Missoula Sound Machine Offers Missoulians a Free Education in Professional Music
A new non-profit called Missoula Sound Machine will give Missoulians a deeper understanding of how the music industry really works. Paul Donaldson is a Missoulian and a rigger for many large venues, including Seattle’s Bumbershoot, who has been hard at work trying to bring more music insiders to Missoula.
"It's an organization that's designed to create opportunities for Missoulians to experience world class musicians on a more personal level and also to let touring musicians learn more about Missoula, with the idea that there is a lot to be learned about the industry that you can't learn on YouTube or in school."
The first Missoula Sound Machine guest will be drummer John Wicks from the band Fitz and the Tantrums. Wicks chose to move to Missoula from L.A. and says he believes more musicians will fall in love with the city once they overcome the hurdles of getting here.

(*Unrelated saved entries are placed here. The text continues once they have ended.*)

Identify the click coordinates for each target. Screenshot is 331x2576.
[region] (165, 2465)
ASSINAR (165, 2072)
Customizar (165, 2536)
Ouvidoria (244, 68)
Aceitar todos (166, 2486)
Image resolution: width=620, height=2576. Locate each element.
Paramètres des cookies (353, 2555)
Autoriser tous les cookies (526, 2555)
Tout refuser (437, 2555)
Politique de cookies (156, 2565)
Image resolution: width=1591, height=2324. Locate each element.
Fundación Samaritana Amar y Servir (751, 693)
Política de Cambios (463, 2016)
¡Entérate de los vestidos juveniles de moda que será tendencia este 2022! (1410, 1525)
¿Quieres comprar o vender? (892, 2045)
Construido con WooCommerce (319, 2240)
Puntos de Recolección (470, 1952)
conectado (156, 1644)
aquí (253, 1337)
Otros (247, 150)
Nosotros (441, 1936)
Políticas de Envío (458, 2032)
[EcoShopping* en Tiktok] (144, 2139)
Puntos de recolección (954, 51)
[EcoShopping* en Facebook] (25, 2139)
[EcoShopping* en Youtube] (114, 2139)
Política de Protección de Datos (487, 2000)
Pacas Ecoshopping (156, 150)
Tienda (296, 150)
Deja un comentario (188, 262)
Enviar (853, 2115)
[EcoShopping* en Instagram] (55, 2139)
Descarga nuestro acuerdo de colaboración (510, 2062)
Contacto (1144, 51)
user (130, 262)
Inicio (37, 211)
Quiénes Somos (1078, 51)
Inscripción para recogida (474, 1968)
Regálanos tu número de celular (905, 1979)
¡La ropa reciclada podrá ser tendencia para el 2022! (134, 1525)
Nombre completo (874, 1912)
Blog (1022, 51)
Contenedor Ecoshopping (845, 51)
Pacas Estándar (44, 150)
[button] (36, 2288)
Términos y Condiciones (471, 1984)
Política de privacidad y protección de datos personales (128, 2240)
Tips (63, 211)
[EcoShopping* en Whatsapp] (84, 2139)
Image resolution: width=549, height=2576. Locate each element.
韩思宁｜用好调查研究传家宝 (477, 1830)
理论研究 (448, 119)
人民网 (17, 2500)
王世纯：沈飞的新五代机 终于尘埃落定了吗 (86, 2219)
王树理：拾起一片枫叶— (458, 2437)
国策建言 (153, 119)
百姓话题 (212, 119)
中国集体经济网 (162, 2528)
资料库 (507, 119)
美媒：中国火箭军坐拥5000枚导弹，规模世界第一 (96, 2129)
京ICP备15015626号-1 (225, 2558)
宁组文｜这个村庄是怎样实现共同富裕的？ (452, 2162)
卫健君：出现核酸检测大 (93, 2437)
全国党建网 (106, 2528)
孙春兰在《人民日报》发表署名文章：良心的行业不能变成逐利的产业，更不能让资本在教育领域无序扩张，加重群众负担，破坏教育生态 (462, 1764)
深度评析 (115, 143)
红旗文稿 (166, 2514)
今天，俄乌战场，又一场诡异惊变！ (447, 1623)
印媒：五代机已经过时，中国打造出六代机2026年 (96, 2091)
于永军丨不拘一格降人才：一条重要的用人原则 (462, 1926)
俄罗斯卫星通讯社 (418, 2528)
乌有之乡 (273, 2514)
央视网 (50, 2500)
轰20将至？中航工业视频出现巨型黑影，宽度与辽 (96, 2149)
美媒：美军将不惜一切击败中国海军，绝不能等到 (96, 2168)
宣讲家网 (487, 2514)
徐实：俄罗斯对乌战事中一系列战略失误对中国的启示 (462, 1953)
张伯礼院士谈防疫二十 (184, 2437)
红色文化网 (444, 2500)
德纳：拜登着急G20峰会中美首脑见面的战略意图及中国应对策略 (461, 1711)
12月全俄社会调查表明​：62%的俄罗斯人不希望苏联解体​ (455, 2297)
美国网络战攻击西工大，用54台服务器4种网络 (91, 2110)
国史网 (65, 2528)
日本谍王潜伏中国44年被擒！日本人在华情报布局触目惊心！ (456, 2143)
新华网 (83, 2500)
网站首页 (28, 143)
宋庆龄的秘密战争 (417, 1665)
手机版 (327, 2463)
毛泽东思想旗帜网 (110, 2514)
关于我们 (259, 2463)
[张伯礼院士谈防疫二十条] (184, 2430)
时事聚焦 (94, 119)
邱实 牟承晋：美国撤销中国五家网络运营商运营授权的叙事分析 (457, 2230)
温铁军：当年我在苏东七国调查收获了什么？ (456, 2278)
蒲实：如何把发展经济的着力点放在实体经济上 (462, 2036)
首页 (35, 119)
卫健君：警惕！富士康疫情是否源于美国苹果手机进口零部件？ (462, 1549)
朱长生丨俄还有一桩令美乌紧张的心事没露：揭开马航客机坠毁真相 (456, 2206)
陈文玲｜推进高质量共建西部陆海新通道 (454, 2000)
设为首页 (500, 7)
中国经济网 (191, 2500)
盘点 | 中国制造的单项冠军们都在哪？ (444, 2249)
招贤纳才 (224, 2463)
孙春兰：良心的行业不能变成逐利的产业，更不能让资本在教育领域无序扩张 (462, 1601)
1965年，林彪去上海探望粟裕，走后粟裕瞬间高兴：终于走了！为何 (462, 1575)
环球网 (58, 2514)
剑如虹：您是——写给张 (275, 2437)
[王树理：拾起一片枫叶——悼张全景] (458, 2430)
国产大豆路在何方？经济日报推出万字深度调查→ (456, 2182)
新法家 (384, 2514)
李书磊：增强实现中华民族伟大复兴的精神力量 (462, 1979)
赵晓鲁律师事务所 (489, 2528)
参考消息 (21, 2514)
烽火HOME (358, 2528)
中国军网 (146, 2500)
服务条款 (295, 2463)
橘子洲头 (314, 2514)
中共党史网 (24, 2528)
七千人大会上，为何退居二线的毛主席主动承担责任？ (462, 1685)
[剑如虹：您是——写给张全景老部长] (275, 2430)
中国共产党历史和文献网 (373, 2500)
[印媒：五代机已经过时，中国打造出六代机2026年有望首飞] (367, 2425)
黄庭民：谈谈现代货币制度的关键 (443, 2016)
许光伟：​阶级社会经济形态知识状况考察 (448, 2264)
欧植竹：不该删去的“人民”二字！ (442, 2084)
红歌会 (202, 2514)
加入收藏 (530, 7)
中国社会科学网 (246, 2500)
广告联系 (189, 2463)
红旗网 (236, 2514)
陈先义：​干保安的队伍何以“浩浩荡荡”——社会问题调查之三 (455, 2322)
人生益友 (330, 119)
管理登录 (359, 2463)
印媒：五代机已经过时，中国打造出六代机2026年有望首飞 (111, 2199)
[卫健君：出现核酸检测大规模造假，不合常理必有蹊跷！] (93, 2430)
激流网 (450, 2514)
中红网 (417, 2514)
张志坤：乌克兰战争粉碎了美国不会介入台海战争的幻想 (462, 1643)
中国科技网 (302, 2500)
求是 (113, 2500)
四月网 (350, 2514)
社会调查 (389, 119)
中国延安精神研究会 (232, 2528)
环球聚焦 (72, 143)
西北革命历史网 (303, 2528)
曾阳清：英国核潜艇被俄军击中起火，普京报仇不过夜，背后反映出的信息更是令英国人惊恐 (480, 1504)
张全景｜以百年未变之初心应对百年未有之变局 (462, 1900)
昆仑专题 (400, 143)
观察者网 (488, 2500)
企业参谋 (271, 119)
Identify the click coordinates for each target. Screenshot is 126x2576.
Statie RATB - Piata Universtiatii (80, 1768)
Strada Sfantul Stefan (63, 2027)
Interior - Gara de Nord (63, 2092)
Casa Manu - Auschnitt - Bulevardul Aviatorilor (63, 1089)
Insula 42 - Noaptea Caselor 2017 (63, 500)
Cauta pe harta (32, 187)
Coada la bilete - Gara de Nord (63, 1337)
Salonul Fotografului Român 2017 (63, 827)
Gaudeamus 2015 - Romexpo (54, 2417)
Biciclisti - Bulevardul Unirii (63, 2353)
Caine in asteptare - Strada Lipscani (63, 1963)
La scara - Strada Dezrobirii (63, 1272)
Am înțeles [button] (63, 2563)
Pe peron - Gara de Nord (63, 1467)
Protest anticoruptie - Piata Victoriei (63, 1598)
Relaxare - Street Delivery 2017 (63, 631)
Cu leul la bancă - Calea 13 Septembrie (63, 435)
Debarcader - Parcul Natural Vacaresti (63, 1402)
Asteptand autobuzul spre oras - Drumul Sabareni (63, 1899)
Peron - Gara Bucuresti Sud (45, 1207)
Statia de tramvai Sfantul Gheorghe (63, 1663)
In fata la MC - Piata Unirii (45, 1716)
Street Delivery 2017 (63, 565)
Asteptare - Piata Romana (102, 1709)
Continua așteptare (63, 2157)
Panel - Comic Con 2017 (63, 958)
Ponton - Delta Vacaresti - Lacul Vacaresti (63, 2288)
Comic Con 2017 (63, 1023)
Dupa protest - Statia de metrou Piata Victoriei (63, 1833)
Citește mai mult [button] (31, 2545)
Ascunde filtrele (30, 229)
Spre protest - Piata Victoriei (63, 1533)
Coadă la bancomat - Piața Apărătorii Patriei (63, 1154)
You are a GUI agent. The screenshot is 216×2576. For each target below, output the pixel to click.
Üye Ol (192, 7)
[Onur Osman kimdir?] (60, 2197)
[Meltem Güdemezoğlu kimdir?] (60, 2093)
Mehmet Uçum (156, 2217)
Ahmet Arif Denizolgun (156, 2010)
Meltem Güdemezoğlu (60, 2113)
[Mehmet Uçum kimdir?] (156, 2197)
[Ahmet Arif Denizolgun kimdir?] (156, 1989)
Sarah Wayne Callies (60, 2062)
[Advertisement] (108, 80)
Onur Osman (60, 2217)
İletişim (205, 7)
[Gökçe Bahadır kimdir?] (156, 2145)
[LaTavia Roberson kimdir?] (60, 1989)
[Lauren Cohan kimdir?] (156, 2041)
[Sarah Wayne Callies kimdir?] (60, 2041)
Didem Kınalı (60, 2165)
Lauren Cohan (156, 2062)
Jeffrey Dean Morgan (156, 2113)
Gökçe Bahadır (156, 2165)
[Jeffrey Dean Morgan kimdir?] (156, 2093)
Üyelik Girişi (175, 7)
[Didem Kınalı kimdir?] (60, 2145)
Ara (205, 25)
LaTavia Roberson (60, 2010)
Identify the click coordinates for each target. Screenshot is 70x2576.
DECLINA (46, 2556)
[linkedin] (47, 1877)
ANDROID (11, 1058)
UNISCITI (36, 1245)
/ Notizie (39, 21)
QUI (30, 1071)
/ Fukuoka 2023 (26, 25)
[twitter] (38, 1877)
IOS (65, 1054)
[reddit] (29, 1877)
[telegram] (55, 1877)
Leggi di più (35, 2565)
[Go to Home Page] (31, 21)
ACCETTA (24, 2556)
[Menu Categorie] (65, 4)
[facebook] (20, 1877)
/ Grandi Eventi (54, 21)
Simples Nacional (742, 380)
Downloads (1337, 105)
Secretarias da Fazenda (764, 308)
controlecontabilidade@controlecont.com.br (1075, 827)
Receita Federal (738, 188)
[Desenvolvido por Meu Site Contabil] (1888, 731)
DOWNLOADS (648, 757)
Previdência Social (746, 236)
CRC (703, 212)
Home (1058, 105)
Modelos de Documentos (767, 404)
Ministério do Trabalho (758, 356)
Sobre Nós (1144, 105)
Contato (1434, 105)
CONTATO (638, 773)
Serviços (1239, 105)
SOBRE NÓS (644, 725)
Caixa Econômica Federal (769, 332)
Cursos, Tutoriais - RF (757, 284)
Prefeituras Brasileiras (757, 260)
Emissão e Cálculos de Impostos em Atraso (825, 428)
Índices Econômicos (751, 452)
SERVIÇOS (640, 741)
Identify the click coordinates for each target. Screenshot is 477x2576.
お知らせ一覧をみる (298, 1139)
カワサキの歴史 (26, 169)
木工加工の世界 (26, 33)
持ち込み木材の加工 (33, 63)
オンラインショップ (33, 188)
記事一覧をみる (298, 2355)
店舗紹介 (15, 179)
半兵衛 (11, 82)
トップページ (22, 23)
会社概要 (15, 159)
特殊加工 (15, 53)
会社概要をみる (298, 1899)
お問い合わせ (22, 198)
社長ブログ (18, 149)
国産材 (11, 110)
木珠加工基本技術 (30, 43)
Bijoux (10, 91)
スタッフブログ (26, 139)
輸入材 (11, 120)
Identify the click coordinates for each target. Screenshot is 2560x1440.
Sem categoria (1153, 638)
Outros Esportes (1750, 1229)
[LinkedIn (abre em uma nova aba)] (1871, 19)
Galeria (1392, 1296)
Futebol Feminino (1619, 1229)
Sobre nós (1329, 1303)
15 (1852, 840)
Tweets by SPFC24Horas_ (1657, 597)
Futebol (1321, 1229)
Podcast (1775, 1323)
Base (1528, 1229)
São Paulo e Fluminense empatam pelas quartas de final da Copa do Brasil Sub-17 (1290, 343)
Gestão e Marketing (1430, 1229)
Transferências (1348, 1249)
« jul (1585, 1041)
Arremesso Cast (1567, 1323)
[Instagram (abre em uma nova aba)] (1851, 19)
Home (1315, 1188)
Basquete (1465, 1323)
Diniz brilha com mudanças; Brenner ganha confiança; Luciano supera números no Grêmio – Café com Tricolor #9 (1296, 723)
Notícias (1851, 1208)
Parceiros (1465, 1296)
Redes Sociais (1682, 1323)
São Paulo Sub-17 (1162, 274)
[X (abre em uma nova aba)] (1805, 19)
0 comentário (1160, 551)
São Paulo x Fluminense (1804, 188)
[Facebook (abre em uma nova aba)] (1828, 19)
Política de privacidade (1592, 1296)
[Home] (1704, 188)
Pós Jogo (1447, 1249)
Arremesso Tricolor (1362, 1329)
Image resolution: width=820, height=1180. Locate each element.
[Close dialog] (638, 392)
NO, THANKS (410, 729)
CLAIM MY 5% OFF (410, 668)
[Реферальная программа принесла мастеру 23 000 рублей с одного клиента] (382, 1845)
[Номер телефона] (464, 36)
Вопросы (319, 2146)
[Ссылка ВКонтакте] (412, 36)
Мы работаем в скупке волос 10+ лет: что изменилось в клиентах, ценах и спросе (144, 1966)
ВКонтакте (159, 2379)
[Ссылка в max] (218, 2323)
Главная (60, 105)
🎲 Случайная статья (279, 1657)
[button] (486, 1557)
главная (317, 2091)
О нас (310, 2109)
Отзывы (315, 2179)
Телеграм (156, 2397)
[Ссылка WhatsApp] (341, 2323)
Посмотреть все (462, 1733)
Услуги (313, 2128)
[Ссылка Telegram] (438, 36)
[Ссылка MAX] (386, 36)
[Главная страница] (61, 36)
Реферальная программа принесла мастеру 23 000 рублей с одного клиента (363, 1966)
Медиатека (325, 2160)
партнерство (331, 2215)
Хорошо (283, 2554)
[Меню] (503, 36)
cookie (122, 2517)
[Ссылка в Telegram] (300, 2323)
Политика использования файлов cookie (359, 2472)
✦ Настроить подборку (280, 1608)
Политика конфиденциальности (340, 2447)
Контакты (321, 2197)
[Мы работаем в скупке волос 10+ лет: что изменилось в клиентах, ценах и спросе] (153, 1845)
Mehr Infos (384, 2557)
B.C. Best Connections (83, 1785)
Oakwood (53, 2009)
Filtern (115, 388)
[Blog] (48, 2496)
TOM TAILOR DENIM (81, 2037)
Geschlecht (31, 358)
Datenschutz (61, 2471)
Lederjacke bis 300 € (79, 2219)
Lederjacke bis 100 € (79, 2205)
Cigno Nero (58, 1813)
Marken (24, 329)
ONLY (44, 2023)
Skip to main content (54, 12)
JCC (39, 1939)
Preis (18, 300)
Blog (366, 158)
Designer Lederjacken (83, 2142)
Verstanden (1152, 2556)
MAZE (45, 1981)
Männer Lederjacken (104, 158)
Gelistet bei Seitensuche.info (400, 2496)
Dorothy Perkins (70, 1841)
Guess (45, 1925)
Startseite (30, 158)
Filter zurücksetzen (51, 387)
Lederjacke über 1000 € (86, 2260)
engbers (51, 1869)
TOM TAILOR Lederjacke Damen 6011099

"I can tell you from my own experience from touring with Fitz and the Tantrums that it was a tough fight to get routed through Missoula, because it is frankly geographically challenged. You know, it is tough to get a bus routed through here, even though we have world class venues like the Wilma, and the Top Hat and the Adams Center."
Wicks went on to say that Missoula is "upping its game" when it comes to being a great city for concerts.
Wicks will appear with Missoula Sound Machine at 6 P.M. at the Top Hat on March 1. The event is called "An Evening with John Wicks" and is free and open to the public, which is encouraged to ask questions about the craft of professional drumming.